#### CATS Extra: Integrated Mathematics

Building on the math knowledge that CATS Extra students already have, Integrated Mathematics advances students’ math knowledge in the areas of geometry, algebra, trigonometry, discrete mathematics, and probability and statistics. The theme of the course is patterns. Students create, model, analyze, and explain the different patterns that occur in each of the math disciplines. Connections are explored between the different areas of mathematics so that students understand how each can be represented as a data table, equation, picture, and description. Students complete projects throughout the year to demonstrate their understanding of the concepts. In this way, students expand their mathematical vocabulary and communication skills while furthering their study of mathematics.

#### Integrated Mathematics I

In this course, students study the foundations of Algebra and Geometry. Students build an understanding of variables, expressions, and equations. They learn to write and solve linear equations and then apply equations to angles, triangles, and polygons in Geometry. Students learn to work with equations of lines and segments on the coordinate plane, as well as solve systems of equations using various methods. Students also explore basic statistics.

#### Integrated Mathematics II

In this course, students continue their study of Algebra and Geometry, completing the second semester of each subject. Students study similarity, right triangles, trigonometry, area, and volume. They also study exponents, quadratic functions, and polynomials. Students continue their study of statistics, including probability, and explore patterns and sequences as well. Prerequisites: Integrated Math I or Placement Test

#### Geometry College Prep

In this course, students explore shapes and their relationships to the two and three-dimensional world. Topics include triangles, quadrilaterals, polygons, circles, area, volume, congruency, similarity, and trigonometry. Students pay particular attention to measurements and calculations of real world applications. This course also further develops students’ algebraic skills as students apply their Algebra I knowledge to geometric concepts.

#### Geometry Honors

The Geometry Honors course covers the same material as the Geometry CP course but moves at a faster pace and introduces additional topics. There is an increased emphasis on formal geometric proofs and logic. Theorems, postulates, and axioms are discovered and applied to proving why other concepts are true. Prerequisites: B+ or better in Algebra I and recommendation of teacher. ESL Level 3 or higher.

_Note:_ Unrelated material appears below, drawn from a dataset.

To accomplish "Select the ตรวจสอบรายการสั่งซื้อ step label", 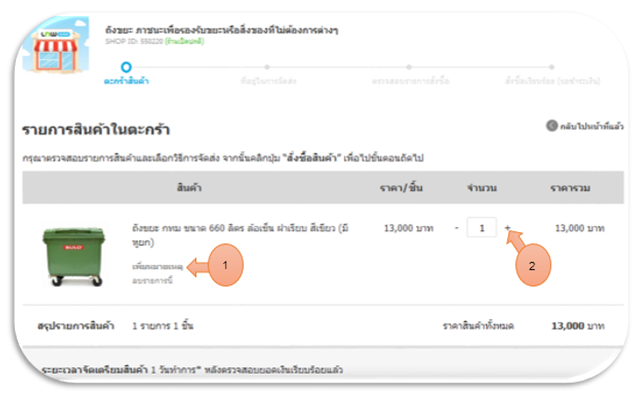I will pyautogui.click(x=410, y=81).
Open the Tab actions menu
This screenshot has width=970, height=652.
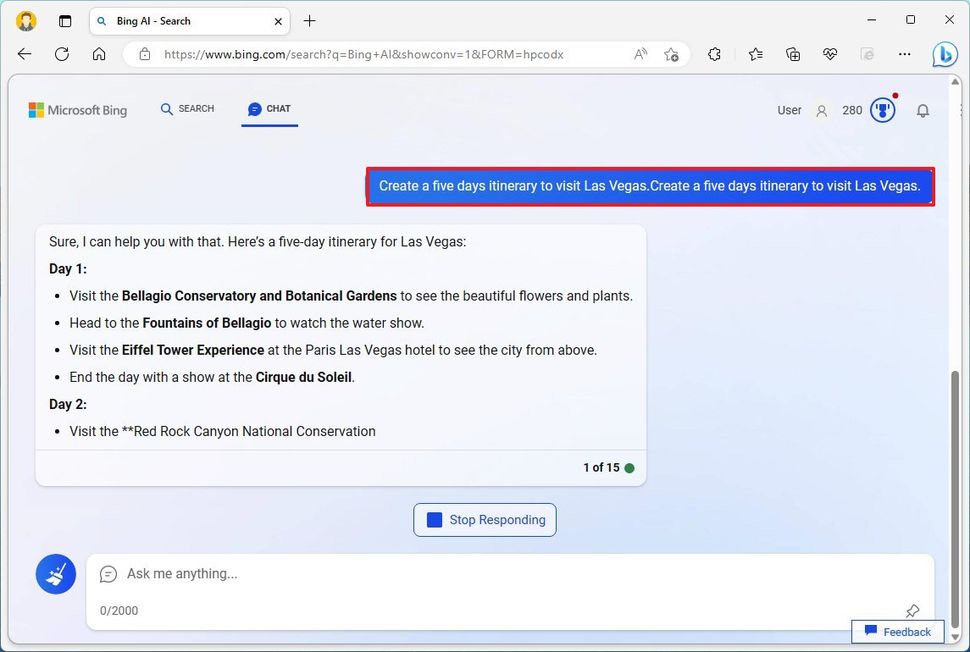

#### Algebra II College Prep

This course builds on what students have learned in Algebra I. Students in the course develop advanced algebra skills such as solving systems of equations, factoring advanced polynomials, and understanding imaginary and complex numbers. Students also study matrices, rational functions, and conic sections. The focus for all of the topics is on problem-solving and developing formal mathematical language in English. The mathematical training in this course is important as preparation for the ACT and SAT, as well as future courses in Pre-calculus and Calculus. The text for the course is Big Ideas Math: Algebra II, and the course makes use of the TI-84 graphing calculator. Prerequisites: Successful completion of Algebra I and Geometry

#### Algebra II Honors

The Honors Algebra II course covers the same material as the Algebra II College Prep class, but moves at a faster pace and covers additional topics. As Honors students, you will receive more challenging assignments and projects, with the goal of developing your critical thinking skills and formal mathematical thought processes. Prerequisite: Returning students: Recommendation of current math teacher; New students: Placement test results.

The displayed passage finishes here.